[Stored data entries]

****

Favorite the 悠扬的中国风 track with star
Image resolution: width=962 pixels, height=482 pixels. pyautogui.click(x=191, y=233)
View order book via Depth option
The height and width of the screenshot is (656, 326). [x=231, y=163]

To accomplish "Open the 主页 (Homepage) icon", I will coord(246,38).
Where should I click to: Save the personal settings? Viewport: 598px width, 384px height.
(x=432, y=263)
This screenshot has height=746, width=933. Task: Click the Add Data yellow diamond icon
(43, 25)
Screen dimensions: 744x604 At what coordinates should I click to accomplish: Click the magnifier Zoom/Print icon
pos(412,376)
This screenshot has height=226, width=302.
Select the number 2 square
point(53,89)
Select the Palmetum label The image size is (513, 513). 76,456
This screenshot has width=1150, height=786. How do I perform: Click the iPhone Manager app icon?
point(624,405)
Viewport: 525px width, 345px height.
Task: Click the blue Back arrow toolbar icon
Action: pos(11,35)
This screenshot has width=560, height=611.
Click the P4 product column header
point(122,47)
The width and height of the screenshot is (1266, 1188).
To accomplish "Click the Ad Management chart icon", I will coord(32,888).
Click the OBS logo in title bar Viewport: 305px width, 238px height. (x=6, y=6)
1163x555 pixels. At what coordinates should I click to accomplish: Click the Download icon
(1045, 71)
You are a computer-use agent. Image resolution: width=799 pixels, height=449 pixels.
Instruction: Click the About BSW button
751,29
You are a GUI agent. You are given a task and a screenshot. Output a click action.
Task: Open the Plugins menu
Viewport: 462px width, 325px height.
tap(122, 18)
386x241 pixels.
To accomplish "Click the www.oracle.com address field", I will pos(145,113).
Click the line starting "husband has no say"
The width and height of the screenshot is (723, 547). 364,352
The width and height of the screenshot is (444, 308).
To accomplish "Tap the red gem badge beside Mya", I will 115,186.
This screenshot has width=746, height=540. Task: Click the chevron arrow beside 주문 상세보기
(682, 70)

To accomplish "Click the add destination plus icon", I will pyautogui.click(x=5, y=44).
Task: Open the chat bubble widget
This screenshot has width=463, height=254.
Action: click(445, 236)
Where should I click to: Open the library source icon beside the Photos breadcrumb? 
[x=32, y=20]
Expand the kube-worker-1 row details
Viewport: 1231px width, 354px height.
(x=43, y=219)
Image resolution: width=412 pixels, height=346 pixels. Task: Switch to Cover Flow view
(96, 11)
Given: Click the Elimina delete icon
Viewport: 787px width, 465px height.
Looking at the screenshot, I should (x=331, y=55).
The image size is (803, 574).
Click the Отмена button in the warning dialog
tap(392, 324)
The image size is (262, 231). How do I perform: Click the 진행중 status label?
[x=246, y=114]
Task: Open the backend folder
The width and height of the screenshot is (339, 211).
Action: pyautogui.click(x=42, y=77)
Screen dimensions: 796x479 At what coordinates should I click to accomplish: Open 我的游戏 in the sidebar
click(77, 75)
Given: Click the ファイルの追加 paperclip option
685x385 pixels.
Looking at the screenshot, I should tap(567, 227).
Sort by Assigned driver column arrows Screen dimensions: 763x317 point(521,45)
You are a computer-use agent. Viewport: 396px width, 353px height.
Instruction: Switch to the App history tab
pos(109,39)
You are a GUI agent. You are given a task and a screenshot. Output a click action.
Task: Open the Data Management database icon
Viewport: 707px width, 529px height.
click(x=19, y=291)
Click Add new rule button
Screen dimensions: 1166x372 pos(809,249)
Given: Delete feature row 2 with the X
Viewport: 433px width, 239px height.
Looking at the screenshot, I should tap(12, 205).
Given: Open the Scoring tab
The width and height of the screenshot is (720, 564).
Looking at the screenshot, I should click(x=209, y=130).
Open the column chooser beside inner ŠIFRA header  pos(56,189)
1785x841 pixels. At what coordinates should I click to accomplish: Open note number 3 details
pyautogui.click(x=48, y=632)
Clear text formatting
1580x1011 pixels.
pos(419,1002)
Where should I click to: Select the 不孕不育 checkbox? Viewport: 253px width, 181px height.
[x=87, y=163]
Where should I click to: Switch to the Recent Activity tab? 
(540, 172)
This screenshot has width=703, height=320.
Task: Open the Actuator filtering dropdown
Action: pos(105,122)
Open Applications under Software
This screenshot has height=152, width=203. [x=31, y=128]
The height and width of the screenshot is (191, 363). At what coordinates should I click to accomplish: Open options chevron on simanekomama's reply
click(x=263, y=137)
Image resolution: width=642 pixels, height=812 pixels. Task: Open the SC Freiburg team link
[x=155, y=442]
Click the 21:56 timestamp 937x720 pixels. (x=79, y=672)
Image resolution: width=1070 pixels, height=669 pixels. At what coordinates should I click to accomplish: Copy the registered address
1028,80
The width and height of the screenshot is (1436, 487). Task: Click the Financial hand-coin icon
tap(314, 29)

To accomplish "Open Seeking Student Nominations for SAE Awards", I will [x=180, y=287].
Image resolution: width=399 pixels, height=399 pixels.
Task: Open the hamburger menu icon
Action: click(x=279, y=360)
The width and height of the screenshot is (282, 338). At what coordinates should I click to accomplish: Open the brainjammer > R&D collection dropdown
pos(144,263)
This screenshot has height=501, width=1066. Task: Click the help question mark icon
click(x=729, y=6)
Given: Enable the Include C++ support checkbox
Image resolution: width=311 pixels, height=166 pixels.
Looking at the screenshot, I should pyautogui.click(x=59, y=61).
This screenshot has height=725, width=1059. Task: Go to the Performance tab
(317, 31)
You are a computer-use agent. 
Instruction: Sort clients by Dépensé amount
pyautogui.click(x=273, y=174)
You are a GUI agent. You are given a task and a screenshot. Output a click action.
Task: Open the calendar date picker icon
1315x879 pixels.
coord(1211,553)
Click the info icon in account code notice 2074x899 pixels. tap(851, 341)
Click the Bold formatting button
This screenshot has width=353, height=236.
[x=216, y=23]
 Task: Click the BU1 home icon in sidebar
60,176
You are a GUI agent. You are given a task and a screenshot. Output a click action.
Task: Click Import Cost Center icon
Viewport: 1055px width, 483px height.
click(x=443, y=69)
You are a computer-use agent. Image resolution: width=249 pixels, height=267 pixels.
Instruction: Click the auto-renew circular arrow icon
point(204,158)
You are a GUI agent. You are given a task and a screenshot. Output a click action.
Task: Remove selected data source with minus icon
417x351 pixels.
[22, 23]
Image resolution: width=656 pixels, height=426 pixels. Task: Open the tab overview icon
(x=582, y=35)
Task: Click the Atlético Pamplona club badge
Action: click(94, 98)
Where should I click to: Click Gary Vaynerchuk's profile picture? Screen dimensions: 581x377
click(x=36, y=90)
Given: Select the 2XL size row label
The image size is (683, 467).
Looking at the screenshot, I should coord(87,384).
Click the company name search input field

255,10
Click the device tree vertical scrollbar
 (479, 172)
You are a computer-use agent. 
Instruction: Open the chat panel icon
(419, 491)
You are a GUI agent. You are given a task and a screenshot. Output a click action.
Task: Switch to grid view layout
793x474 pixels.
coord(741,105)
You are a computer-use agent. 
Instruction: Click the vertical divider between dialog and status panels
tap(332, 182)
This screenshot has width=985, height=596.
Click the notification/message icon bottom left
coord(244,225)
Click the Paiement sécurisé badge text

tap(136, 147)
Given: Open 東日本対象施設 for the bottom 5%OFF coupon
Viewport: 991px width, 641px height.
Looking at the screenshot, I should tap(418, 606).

****

**Exercise details**
Where the line containing "793x474 pixels." appears, start copying, and go on exactly through the last line of the data.

**Written solution**
793x474 pixels.
coord(741,105)
You are a computer-use agent. 
Instruction: Click the vertical divider between dialog and status panels
tap(332, 182)
This screenshot has width=985, height=596.
Click the notification/message icon bottom left
coord(244,225)
Click the Paiement sécurisé badge text

tap(136, 147)
Given: Open 東日本対象施設 for the bottom 5%OFF coupon
Viewport: 991px width, 641px height.
Looking at the screenshot, I should tap(418, 606).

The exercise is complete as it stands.